** On Wednesday, April 15 the German Ambassador Her Excellency Susanne Baumann visited Bristol. A busy day included visits to Bristol University and its Max Planck Institute, the Bristol City Council and Airbus. The last event on the itinerary was a talk which Frau Baumann gave at Bristol University. The talk was jointly hosted by the Bristol-Hannover Council and the Bristol Anglo-German Society and ably orchestrated by Mark Bright-Allinson.
The audience included members of both societies, as well as invited guests from Anglo-German twinning associations in the region, including representatives from Patchway, Taunton, Bath, Bradford on Avon and Clevedon. Also attending was Jyles Allen, newly-elected president of the Bristol Junior Chamber and Eleanor Whitwam, who represented Bristol at the recent UK-Germany Youth Summit in Berlin.

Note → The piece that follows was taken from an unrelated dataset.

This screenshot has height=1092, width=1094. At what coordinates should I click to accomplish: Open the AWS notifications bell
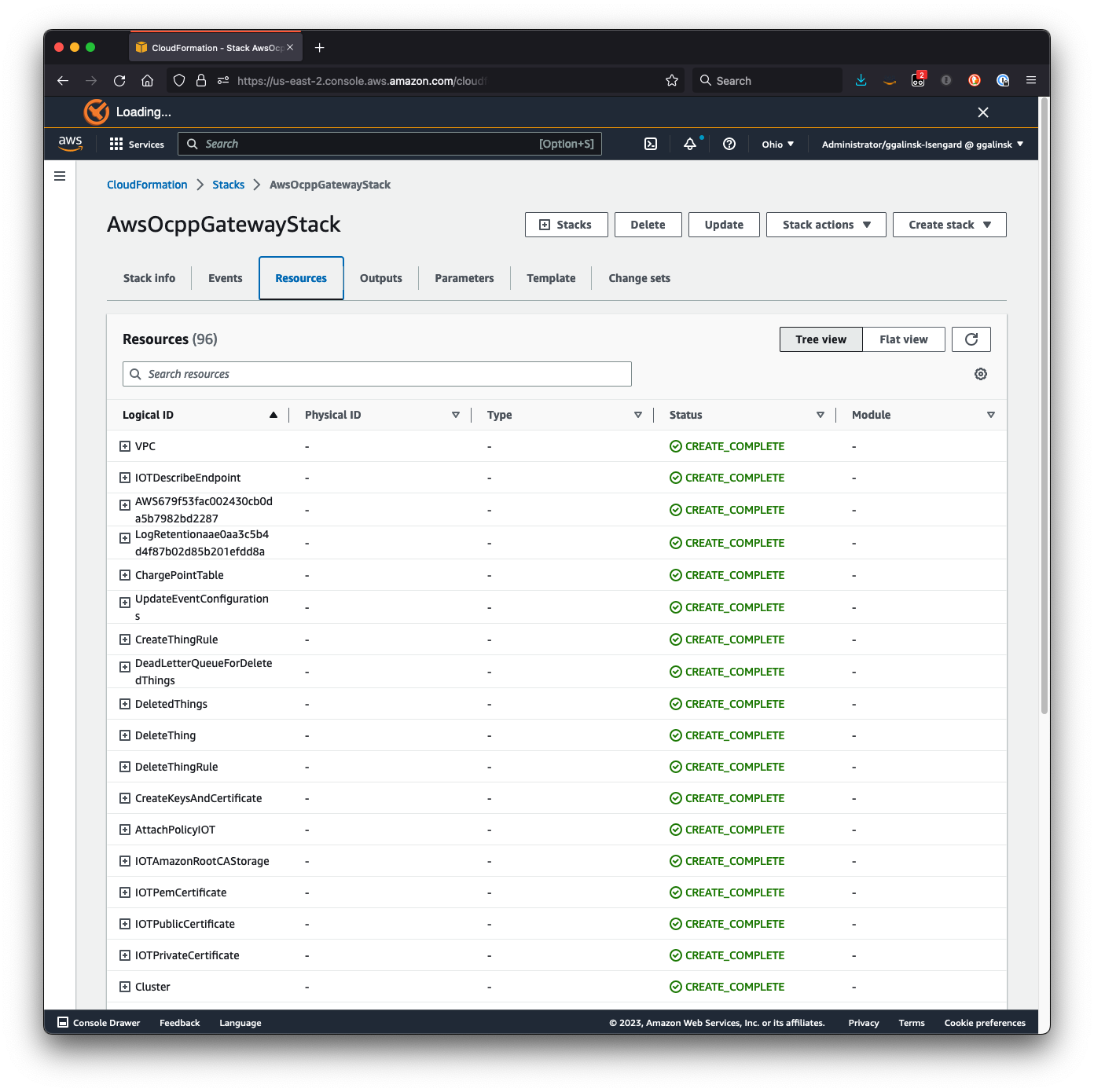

The ambassador was welcomed by two British students from Bristol University’s German department, speaking fluently in German, and by Bristol’s Vice-Chancellor Professor Evelyn Welch, who referred in her speech to the prominent role played by the University’s Professor August Closs in leading a delegation from Bristol to war-ravaged Hannover in 1947, a visit which lead to the creation of the Bristol-Hannover Council, one of the UK’s oldest twinning relationships.
Frau Baumann said that relations between the UK and Germany were now in a dynamic phase. She referred to the state visit of the President of Germany, Herr Frank-Walter Steinmeier, in 2025, and the conclusion of the Kensington Treaty – the first bi-lateral treaty between our two countries since the Heligoland-Zanzibar Treaty of 1890.
The Ambassador said that much had changed in the last 10 years since the Brexit referendum. Both countries had to come to terms with a drastically changed geo-political landscape and multiple uncertainties in the near future. It made sense to look for ways to cooperate to meet these challenges. The Kensington Treaty offered new possibilities for working together, not least by facilitating exchanges between young people.
The ambassador’s talk lead to a lively discussion, with the audience contributing their views freely. Among topics discussed were how to re-invent twinning to make it relevant for young people and how to promote language learning in schools after a long term decline. In this context, it was particularly enlightening to hear from the students of German present who were ‘swimming against the tide’.
At the end of the event, the Ambassador was presented (above) with a small vase of Bristol Glass by Ann Kennard of Bristol-Hannover Council and Angela Greenwood of Bristol Anglo-German Society as a memento of her visit to the city. The Ambassador thanked the organisers and promised to return to Bristol in 2027 for the celebrations of the 80th Anniversary.